Başkan vekili, belediye görevlisini tuvaletin önündeki bir sandalyeye oturtmuş ve “Akşama kadar buradan bir yere gitmek yok. Başkanlar geçerken de ayağa kalkacaksın, böylelikle saygı neymiş öğreneceksin” demişti.

Bu görevlinin görüntüleri sosyal medyaya düşünce kıyamet kopmuştu.

Bir anlamda güzel olan en büyük tepkinin AKP’lilerden gelmiş olmasıydı.

Hepsi müthiş lanetliyorlardı bu iğrenç cezayı veren adamı.

Güngören Belediye Başkanı, bu yardımcısının apar topar istifa ettirildiğini açıkladı.

Ancak o kişi yaptığına pek pişman değildi, bir video çekerek, “Güngören Belediyesi’nde komünizme ve kapitalizme karşı yepyeni bir yöntem bulduklarını, küresel güçlerin bunu önlemek için böyle bir komplo yaptıklarını” söyledi.

Nasıl bir komplo acaba?

Haydi başkan vekili gelince ayağa kalkmayacak adam bulmak kolay da başkan vekilinin bu adama ceza olarak hela nöbeti koydurmayı nasıl başardı acaba bu komplocular?

Sanıyorum o başkan vekili, cesareti bizzat en tepeden alıyor.
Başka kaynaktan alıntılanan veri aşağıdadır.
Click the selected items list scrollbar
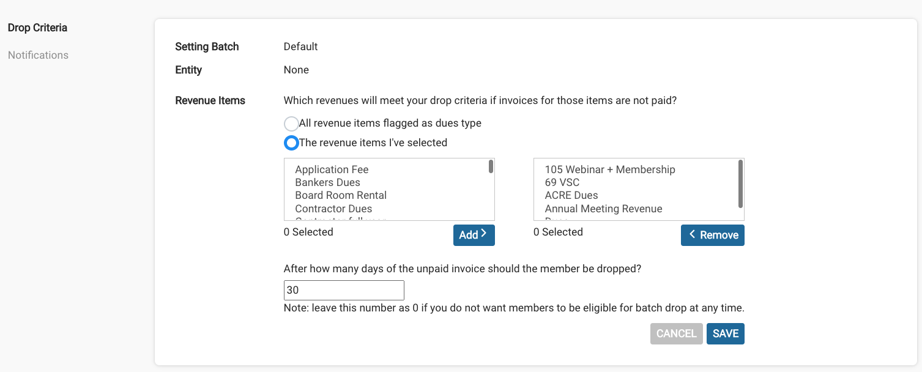922x372 pixels. click(741, 184)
AKP’liler güya bu cezaya çok kızıyor ve kendi adamlarını lanetliyorlar ama aslında benzer bir uygulamayı yıllar önce Tayyip Erdoğan da yapmıştı.

Çanakkale’ye gittiğinde, o sırada komutan olan Engin Alan ayağa kalkmamıştı.

Erdoğan buna çok öfkelenerek, “O şahıs cezasını görecek” demişti.

Engin Alan bir süre sonra Ergenekon Davası nedeniyle hapse atılmıştı.

Erdoğan da “Gördünüz değil mi, ben gelince ayağa kalkmayanlar şimdi nerede?” diye sormuştu.

Bu tür davranış bu zihniyetin “fıtratında var” demek ki.

Güngören Belediye Başkan vekiline güya öfkelenen AKP’lilerin aklına, bu hiç geldi mi acaba?